=== What to do ===
Copy the records from the line with "944 520 916 (103, 11)" to the line with "Zurück (59, 521)", both ends and any request lines included, and offset every coordinate in the answers by -12.

=== Task material ===
# # # # # # #
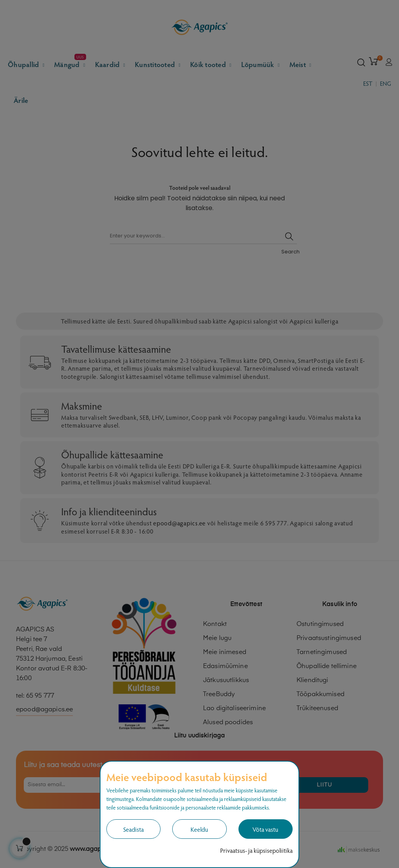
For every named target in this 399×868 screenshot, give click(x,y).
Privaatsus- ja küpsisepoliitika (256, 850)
# # # # # # #
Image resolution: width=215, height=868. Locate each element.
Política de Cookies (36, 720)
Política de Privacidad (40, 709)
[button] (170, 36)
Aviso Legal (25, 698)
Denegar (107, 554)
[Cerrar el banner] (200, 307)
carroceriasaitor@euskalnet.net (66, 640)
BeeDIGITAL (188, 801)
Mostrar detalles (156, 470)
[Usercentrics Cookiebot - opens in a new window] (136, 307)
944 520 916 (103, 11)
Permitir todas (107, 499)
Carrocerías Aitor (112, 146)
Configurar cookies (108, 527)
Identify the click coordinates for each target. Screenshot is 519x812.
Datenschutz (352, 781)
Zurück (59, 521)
# # # # # # #
=== Task response ===
944 520 916 (91, -1)
Permitir todas (95, 487)
Carrocerías Aitor (100, 134)
Configurar cookies (96, 515)
Identify the click coordinates for each target. Screenshot is 519x812.
Datenschutz (340, 769)
Zurück (47, 509)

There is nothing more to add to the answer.